Un autre levier de croissance pour les pharmaciens devrait être le développement du bon usage des médicaments en distinguant, selon la FSPF, les médicaments à statut remboursable et tout le champ de l’automédication. Pour Philippe Gaertner, « il faut certainement développer une part d’automédication raisonnée d’entrée dans le parcours de soins par la porte de la pharmacie d’officine ».

Autre piste : les entretiens pharmaceutiques, qu’il faut, toujours pour le président de la FSPF, « remettre à l’ordre du jour et étendre, mais en améliorant leur rémunération ». Plus généralement, les syndicats plaident pour un accroissement des services d’accompagnement du médicament, au-delà de la simple dispensation. Les thérapies innovantes doivent en faire partie, puisqu’elles nécessitent un accompagnement par les pharmaciens.

Autre piste encore : la prévention et le dépistage. « En ce qui concerne le sevrage tabagique par exemple, le pharmacien ne peut pas aujourd’hui être rémunéré sur ses conseils puisque le patient n’est remboursé qu’avec une ordonnance du médecin », regrette Gilles Bonnefond.

Quelle rémunération ?

Reste la question de la rémunération de ces nouveaux services. Pour les syndicats, il est clair que cette rémunération devra aussi contribuer à stabiliser l’économie officinale.

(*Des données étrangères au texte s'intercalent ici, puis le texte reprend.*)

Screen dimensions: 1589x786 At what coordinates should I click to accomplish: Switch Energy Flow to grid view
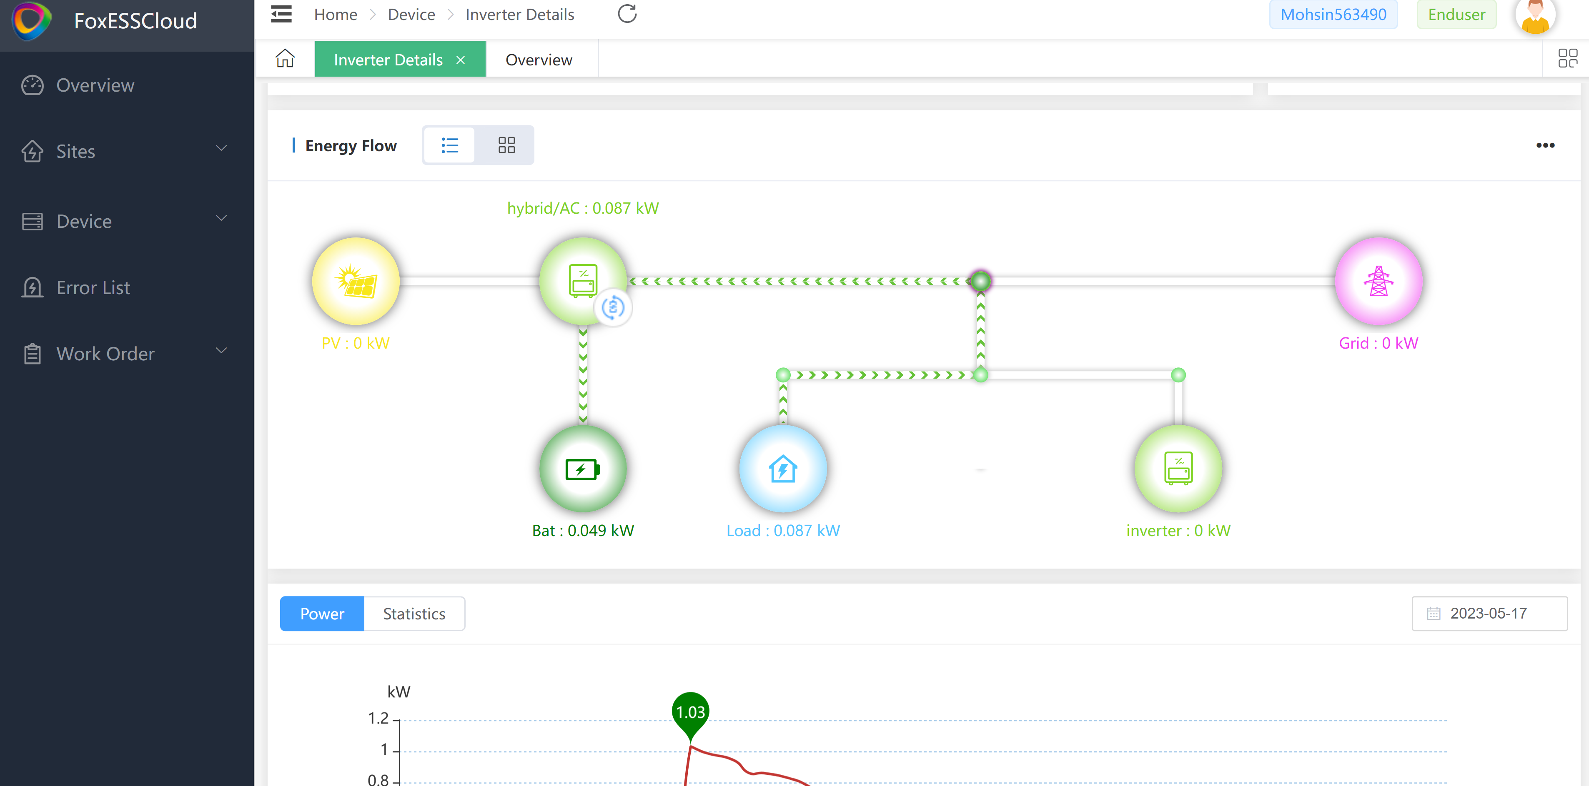click(506, 145)
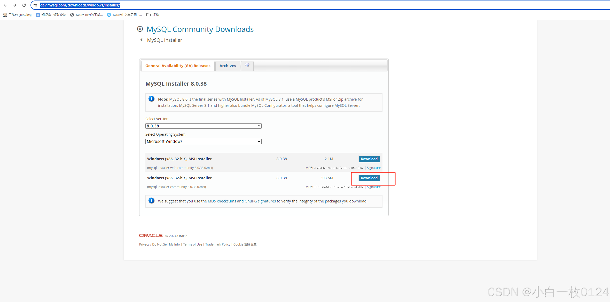The height and width of the screenshot is (302, 610).
Task: Click the download icon beside MySQL Community Downloads
Action: 140,29
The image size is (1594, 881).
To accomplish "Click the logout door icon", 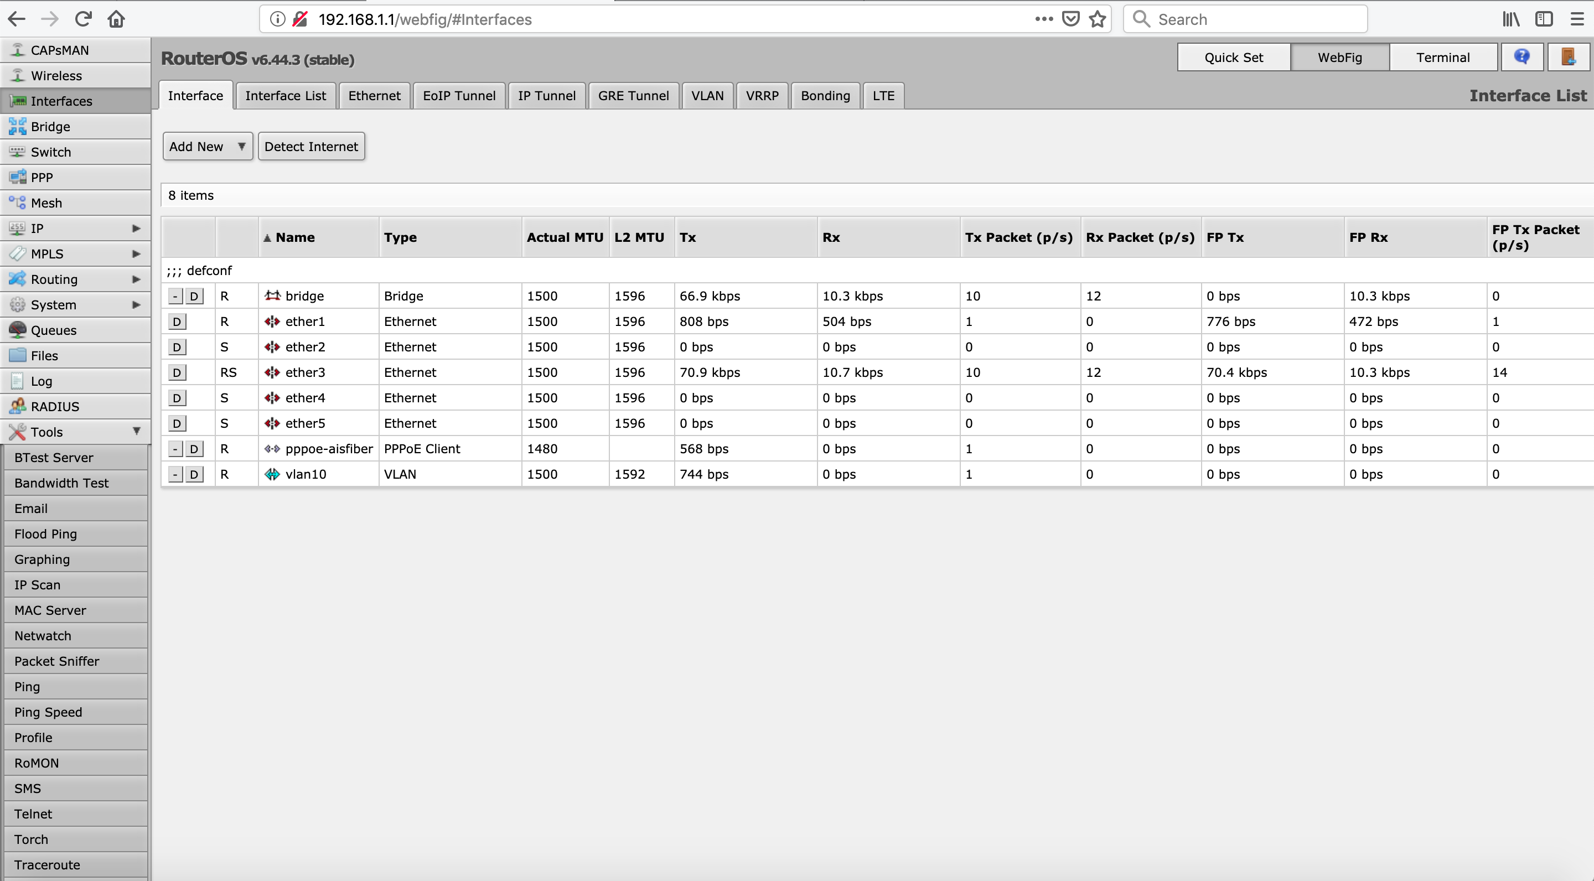I will click(1568, 57).
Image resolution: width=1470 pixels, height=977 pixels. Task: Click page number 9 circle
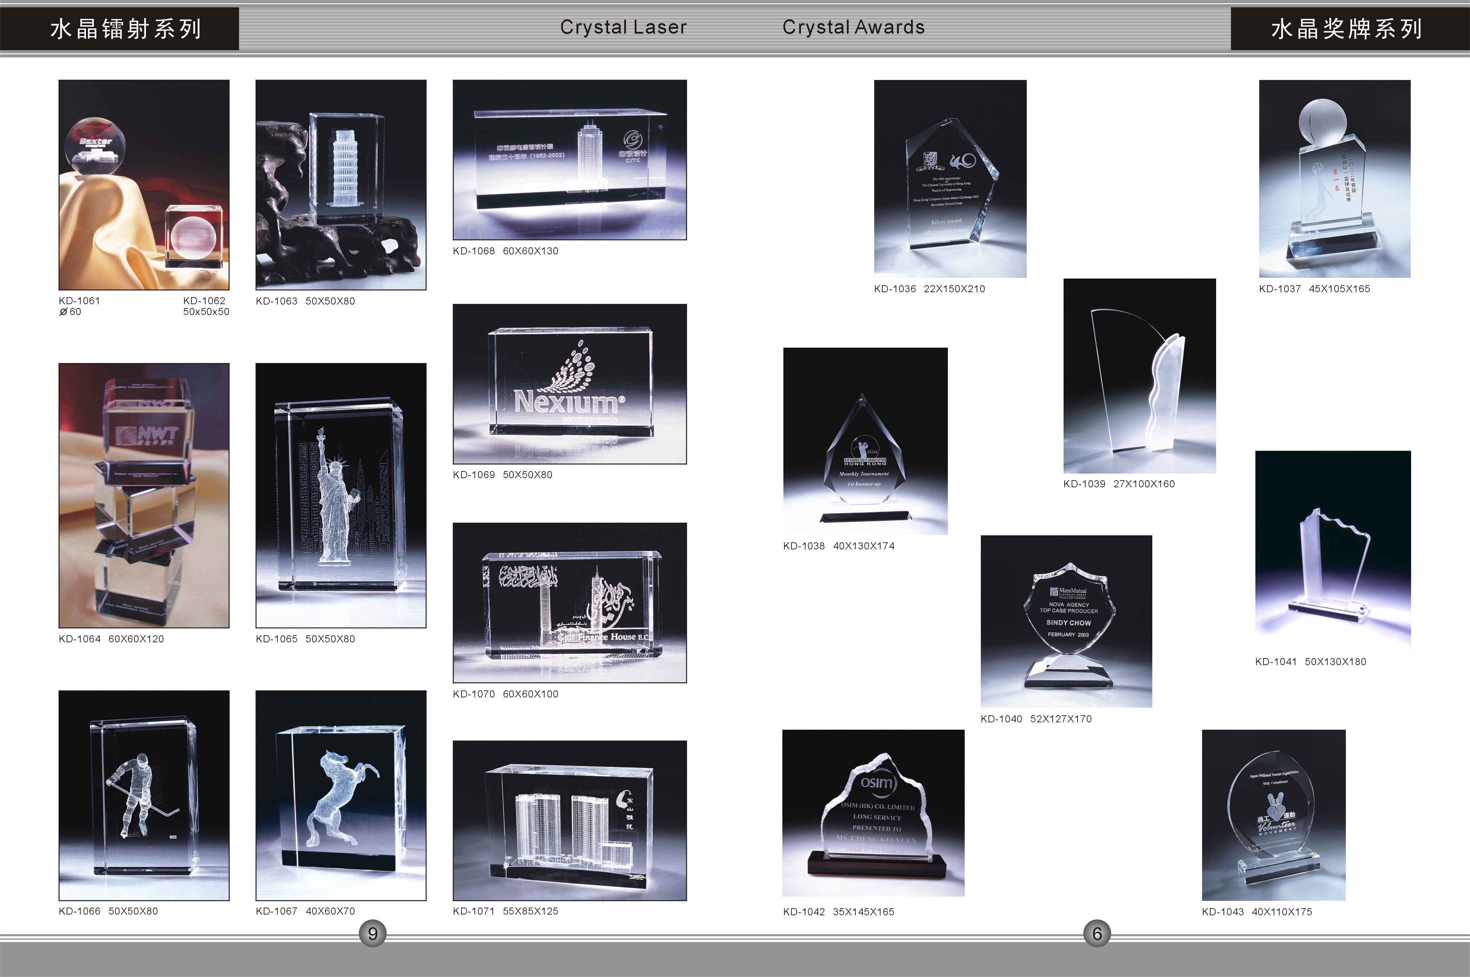click(x=372, y=933)
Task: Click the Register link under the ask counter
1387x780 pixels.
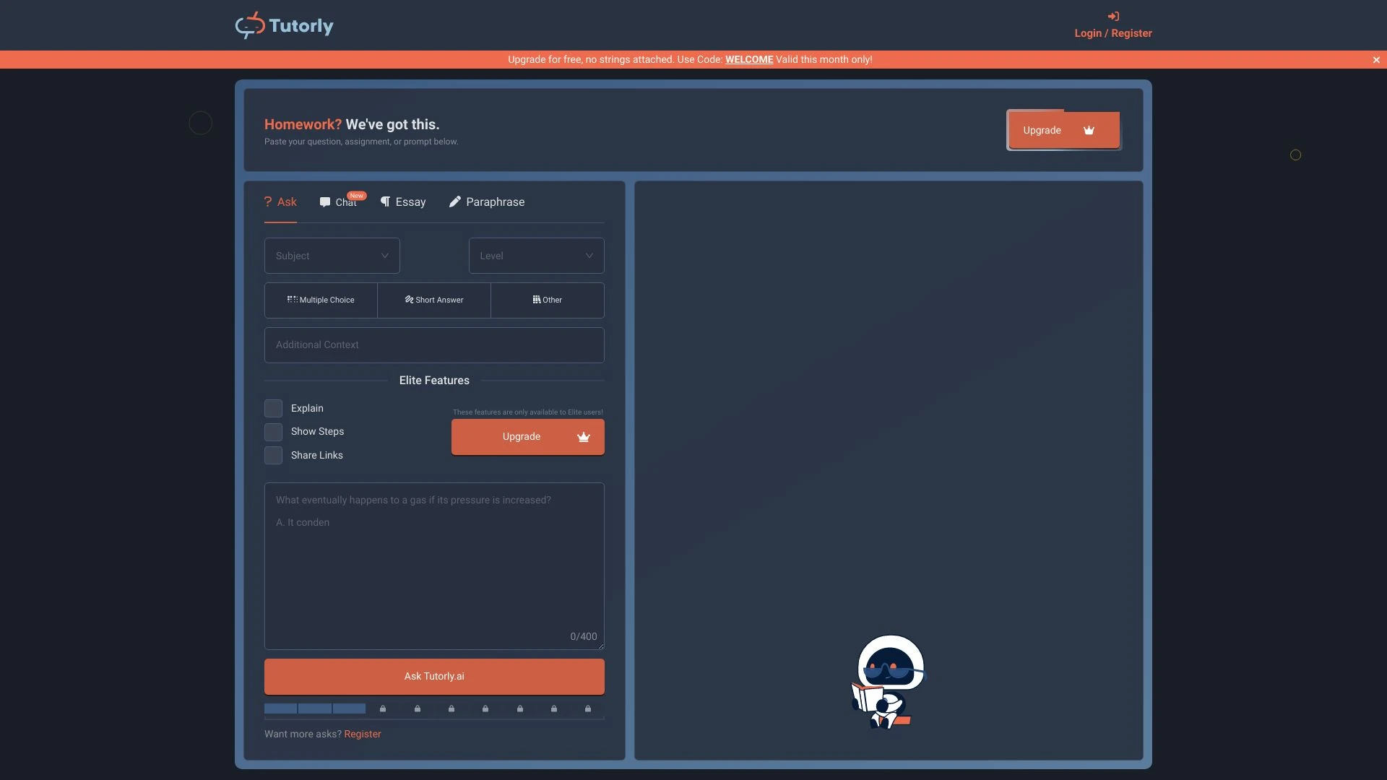Action: click(x=363, y=734)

Mais ce n’est pas un chantier facile : par exemple, lorsque le pharmacien a des patients âgés à qui l’on réduit le volume des prescriptions, le pharmacien ne doit pas être pénalisé par le bon usage des médicaments.

Le mode de rémunération sur et autour du médicament remboursable devra également être revu, selon les syndicats. « Sur le médicament remboursable, nous avons besoin d’honoraires à l’acte de dispensation pour permettre au pharmacien de se rémunérer correctement », avance Gilles Bonnefond. « La première étape qui a déjà été réalisée depuis 2015, avec l’introduction d’honoraires à la boîte et pour ordonnance complexe, a permis de limiter les pertes pour les officines. Aujourd’hui, elle doit nous permettre d’aller plus loin », renchérit Philippe Gaertner.

Les nouveaux services autour et à côté du médicament et leur rémunération : ce sera assurément l’un des points clés des discussions sur la convention pharmaceutique dans les prochaines semaines.

* Objectif national de dépenses d’assurance-maladie, inscrit dans le projet de loi de financement de la Sécurité sociale.